TEXT BLOCK –
= Beginning of Section =

We aim to investigate the distribution of healthy and sick patients with heart attacks organized by biological sex, as well as compare the cholesterol levels between males and females in both health statuses. This analysis sheds light on potential gender disparities in heart attack patients and their health outcomes.
Data Source: “https://archive.ics.uci.edu/ml/machine-learning-databases/statlog/heart/heart.dat”
# Load some R packages:
library(tidyverse)
## ── Attaching core tidyverse packages ──────────────────────── tidyverse 2.0.0 ──
## ✔ dplyr 1.1.4 ✔ readr 2.1.5
## ✔ forcats 1.0.0 ✔ stringr 1.5.1
## ✔ ggplot2 3.5.0 ✔ tibble 3.2.1
## ✔ lubridate 1.9.3 ✔ tidyr 1.3.1
## ✔ purrr 1.0.2
## ── Conflicts ────────────────────────────────────────── tidyverse_conflicts() ──
## ✖ dplyr::filter() masks stats::filter()
## ✖ dplyr::lag() masks stats::lag()
## ℹ Use the conflicted package (<http://conflicted.r-lib.org/>) to force all conflicts to become errors
library(extrafont)
## Registering fonts with R
library(ggtext)
library(Cairo)
# Get the data:
url<-"https://archive.ics.uci.edu/ml/machine-learning-databases/statlog/heart/heart.dat"
heart <- read.csv(url, sep=" ", header = F)
names <- c("age", "sex", "cp", "restbp",
"chol", "fbs", "restecg", "maxach", "exang", "oldpeak", "slope", "num",
"thal","disease")
heart<-data.frame(heart)
load("heart_data.Rdata")

= End of Section =

TASK INSTRUCTIONS –
• 1. In the heart attack analysis, which function does dplyr::filter() mask?
• 2. Rewrite the paragraph of the heart attack analysis that begins "We aim to investigate" as a short bulleted list that keeps its main facts.
• 3. Pick up the R heart attack analysis after its final line and write what comes next.

EXERCISE DATA –
= Beginning of Section =

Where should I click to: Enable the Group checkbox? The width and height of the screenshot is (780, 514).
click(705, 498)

= End of Section =
= Beginning of Section =

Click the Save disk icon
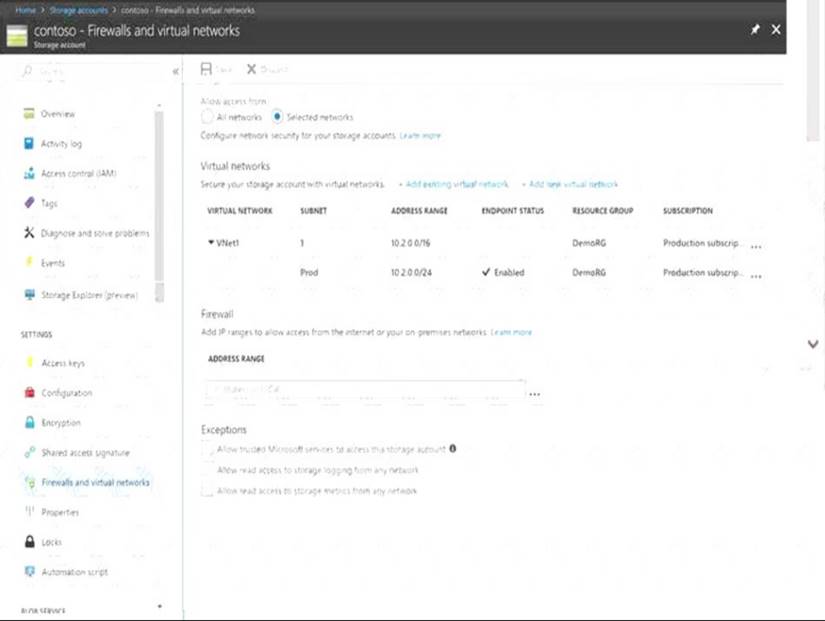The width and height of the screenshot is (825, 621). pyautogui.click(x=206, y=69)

= End of Section =

EXERCISE RESULTS –
• 1. stats::filter()

• 2.
- Examine how healthy and sick heart attack patients are distributed by biological sex.
- Compare cholesterol levels of males and females within each health status.
- Bring out possible gender disparities in heart attack patients and their health outcomes.

• 3.
ggplot(data = heart.dat, mapping = aes(x = sex, fill = disease)) +
geom_bar() +
labs(title ="Distrubution of Disease with Relation to Sex",
x = "Sex",
y = "Number of People",
color="State of Health (Sick vs Healthy)",
caption = "Distribution of Sick vs Healthy individuals within the data set, organized by biological sex")
# Save the plot:
ggsave("Heart_Disease.png",
width = 21,
height = 30,
units = "cm",
dpi = 500,
type = "cairo-png")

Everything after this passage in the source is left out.